Most cases of hantavirus disease are reported from China, which had an annual mean of 13,809 cases between 2004 and 2015 corresponding to an incidence of 0.98 cases per 100,000 population [9]. In Europe, two known hotspots of infection are Finland with an average of 1,500 cases annually and morbidity as high as 30 per 100,000 population [10,11] and Russia with around 7,500 cases annually on average and morbidity of around six per 100,000 population [10,12]. Since 2001, when hantavirus disease became notifiable in Germany, up to 3,000 reported cases have been observed annually; making Germany an additional hotspot of hantavirus disease in Europe. Besides the dominating Puumala virus (PUUV) associated with the bank vole (Myodes glareolus), the Dobrava-Belgrade (DOBV) virus (type Kurkino), associated with the striped field mouse (Apodemus agrarius), is the second human pathogenic hantavirus endemic to Germany with a different geographical distribution and fewer cases per year [13].

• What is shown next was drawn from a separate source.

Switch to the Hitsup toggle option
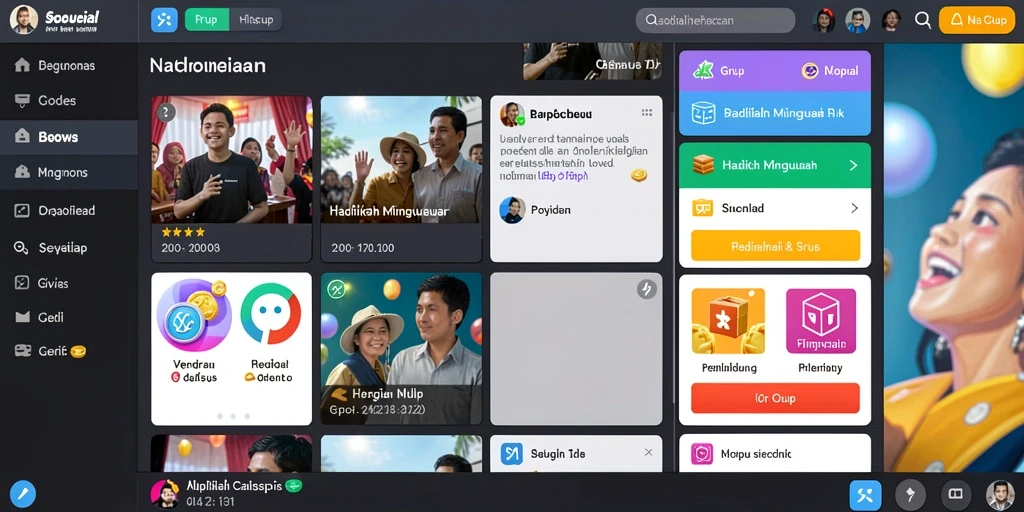The width and height of the screenshot is (1024, 512). 255,20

The aim of this study was to describe the epidemiology, space-time variation and clinical features of PUUV and DOBV infections in Germany using data from 17 years of molecular and epidemiological hantavirus surveillance.

Methods

Collection of data and materials

Surveillance data

Symptomatic hantavirus infections with laboratory confirmation have been notifiable in Germany since 2001. Serological evidence or detection of viral RNA by reverse transcription-PCR (RT-PCR) is reported to the local public health department by the identifying laboratory. The health department completes and verifies case information according to the national surveillance case definition (box). Based on available information, cases are assigned the likely virus species that caused the infection (e.g. PUUV, DOBV or unknown if a differentiation is not possible based on serological results). Information about date of onset, clinical symptoms, hospitalisation, outcome and probable place of infection is requested from the patient or treating physician. Case data are anonymised and electronically transmitted to the state health department and from there to the Robert Koch Institute, the national public health institute in Germany.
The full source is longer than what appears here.